The dining room is small, bright, and built around sharing, with the open feel of a neighbourhood Peckham restaurant rather than a dark cocktail den. The bar sits within it, so a drink and a meal run together.
It is a compact space and a popular one, which is why the no-bookings policy bites. The room turns over through the evening, so timing matters.
The cocktails are the reason to file this as a bar. The team works with homemade ingredients like lemongrass-infused whisky, Thai basil bitters, and a barrel-aged Negroni, building drinks designed to sit with regional Thai spice. The Makrut Sour, on kaffir-lime-infused gin, and the Thai Sabai, with lime, sugar, basil, and Mekong Thai spirit, are the signatures.

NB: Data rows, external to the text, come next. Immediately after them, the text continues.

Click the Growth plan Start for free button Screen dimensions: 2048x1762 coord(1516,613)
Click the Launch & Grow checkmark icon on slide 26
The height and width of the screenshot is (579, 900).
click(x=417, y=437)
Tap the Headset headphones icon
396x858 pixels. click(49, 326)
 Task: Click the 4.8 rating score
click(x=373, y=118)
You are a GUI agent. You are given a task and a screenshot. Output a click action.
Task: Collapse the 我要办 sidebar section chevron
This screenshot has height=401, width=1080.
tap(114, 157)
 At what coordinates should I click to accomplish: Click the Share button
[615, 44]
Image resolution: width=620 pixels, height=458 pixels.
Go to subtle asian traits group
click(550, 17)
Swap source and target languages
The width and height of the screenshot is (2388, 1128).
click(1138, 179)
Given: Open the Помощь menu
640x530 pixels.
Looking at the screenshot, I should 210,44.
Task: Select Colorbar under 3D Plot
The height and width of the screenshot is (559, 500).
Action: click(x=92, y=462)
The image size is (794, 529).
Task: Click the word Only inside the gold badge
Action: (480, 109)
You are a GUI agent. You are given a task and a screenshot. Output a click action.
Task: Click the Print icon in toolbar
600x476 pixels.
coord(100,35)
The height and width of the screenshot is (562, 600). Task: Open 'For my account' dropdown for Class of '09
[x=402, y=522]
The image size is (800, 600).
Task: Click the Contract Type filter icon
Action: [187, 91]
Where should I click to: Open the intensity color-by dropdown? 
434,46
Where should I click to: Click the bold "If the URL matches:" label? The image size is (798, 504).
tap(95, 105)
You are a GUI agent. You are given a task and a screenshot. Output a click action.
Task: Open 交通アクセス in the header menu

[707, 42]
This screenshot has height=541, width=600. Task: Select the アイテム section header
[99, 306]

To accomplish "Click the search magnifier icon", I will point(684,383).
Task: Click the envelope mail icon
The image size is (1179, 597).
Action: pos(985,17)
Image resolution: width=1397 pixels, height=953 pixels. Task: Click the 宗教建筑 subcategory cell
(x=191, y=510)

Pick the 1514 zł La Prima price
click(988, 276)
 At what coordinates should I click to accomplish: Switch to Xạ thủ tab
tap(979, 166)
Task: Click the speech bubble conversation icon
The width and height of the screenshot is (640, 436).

Order the Makrut Sour or the barrel-aged Negroni to start, then move to a spice-friendly wine or an Asian tea with the food. The list rewards trusting the bar over ordering a standard classic.
The crowd is Peckham locals, Bellenden Road regulars, and south London diners who come for the cooking and stay for the drinks. It leans informed and relaxed rather than scene-driven.
Evenings are busy and the no-bookings rule means the early sitting goes fast. Weekend lunches are the calmer window. Go for the food and the cocktails together, not for a late drinks-only session.
A cocktail before Thai small plates
A serious, spice-led drinks list built to sit with regional Thai sharing plates.
A Bellenden Road date
Bright, compact, and personable, with cocktails that give you something to talk about.
Skip if you need a booking
Walk-in only. Arrive early or plan for a wait at the bar.